# Activity:
What lines in the data below mention the string "computer"? Copy them out.

# Provided entries:
= = =
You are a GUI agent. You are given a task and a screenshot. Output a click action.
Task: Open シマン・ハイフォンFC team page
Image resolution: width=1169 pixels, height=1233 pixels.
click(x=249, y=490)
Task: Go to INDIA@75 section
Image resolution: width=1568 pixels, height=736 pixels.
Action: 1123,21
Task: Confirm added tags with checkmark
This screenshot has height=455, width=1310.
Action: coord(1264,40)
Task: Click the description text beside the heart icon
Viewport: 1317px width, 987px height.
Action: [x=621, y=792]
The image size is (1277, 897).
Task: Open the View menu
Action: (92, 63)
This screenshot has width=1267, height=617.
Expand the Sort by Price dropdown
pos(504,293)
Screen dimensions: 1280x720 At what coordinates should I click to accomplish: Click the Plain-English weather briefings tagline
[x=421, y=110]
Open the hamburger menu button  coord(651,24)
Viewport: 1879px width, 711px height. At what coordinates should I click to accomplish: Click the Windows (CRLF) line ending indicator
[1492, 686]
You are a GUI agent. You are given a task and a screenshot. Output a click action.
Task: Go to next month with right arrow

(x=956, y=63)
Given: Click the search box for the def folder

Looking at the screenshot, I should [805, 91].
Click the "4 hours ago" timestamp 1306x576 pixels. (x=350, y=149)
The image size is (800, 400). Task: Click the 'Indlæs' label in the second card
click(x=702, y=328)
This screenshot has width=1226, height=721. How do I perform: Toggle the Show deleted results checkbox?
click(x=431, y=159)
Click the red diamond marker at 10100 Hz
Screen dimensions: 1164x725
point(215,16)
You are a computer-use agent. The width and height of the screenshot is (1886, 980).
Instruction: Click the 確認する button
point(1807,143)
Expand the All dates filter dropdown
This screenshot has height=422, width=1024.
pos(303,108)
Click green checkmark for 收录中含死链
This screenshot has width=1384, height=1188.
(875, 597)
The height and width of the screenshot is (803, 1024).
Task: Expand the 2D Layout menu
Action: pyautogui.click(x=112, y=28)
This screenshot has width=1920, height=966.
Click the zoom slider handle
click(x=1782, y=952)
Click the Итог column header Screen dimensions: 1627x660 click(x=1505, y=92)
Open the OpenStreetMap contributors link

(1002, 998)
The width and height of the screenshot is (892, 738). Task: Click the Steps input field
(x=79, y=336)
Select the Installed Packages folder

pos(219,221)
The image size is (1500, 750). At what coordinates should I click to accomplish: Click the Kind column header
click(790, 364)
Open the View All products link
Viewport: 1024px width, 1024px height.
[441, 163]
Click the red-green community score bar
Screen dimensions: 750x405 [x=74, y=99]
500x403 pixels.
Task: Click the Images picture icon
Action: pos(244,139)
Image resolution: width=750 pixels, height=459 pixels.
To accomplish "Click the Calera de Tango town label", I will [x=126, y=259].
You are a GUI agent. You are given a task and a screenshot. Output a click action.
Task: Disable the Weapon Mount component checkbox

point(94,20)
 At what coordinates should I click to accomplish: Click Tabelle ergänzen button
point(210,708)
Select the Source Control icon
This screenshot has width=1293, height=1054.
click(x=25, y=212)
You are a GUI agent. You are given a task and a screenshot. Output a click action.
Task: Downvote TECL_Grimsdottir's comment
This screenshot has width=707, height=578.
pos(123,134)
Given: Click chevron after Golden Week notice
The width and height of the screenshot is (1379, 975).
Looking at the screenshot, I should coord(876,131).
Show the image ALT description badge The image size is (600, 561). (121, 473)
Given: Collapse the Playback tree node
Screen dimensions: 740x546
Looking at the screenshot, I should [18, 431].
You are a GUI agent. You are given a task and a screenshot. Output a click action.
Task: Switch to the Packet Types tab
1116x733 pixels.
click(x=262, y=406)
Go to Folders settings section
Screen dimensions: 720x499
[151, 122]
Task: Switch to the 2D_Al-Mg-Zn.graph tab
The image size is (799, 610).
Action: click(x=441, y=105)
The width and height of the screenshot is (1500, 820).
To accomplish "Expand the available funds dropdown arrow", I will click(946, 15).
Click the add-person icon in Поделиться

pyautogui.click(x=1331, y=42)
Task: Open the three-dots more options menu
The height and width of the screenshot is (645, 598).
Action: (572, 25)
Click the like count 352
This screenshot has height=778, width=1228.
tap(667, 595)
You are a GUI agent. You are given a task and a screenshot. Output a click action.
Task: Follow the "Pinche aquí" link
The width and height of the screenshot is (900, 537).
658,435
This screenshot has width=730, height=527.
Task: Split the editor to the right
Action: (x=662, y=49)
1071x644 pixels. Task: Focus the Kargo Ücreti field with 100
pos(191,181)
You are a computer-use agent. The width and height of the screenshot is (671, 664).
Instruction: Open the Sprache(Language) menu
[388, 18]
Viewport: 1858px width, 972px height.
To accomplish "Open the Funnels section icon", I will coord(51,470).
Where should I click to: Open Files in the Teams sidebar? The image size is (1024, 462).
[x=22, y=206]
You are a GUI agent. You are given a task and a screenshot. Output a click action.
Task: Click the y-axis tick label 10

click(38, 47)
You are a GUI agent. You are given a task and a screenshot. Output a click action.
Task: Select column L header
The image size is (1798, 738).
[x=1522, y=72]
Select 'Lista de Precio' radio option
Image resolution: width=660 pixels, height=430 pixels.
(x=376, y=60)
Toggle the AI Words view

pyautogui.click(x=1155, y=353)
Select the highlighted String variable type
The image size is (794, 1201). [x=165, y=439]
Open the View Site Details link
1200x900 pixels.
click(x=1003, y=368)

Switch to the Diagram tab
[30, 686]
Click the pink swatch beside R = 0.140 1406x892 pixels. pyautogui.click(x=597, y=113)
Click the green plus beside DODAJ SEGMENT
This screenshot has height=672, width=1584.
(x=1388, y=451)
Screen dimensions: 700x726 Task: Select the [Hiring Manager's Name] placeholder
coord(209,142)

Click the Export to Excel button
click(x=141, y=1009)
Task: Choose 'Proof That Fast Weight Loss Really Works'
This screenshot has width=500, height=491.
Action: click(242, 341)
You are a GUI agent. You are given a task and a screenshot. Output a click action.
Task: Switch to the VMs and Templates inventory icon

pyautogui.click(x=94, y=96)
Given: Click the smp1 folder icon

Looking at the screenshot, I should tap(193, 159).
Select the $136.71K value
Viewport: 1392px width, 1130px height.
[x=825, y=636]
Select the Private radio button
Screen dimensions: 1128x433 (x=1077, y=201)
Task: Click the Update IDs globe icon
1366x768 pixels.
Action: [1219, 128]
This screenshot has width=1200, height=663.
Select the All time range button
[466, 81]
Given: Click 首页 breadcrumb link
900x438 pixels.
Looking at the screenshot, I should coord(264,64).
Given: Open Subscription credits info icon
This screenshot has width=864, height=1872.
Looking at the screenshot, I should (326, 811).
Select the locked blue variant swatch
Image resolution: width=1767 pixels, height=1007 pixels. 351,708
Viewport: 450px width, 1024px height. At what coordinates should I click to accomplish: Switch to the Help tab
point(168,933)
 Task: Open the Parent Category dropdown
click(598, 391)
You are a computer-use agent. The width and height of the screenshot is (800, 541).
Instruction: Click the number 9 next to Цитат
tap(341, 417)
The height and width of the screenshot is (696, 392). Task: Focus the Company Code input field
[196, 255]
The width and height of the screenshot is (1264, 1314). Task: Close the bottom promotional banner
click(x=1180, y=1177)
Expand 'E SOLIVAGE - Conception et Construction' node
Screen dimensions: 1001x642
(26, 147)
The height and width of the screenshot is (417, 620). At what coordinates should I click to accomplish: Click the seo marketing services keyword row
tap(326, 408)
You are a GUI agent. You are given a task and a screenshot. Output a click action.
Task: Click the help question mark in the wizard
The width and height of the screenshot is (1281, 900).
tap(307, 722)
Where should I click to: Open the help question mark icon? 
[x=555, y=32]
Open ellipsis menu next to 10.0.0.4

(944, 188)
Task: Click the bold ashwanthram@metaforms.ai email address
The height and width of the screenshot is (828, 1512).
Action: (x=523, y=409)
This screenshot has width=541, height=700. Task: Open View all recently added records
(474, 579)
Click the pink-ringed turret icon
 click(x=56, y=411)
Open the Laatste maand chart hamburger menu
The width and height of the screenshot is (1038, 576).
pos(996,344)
= = =
# Completed task:
You are a computer-use agent. The width and height of the screenshot is (1886, 980).
You are a computer-use agent. The width and height of the screenshot is (671, 664).
You are a computer-use agent. The width and height of the screenshot is (800, 541).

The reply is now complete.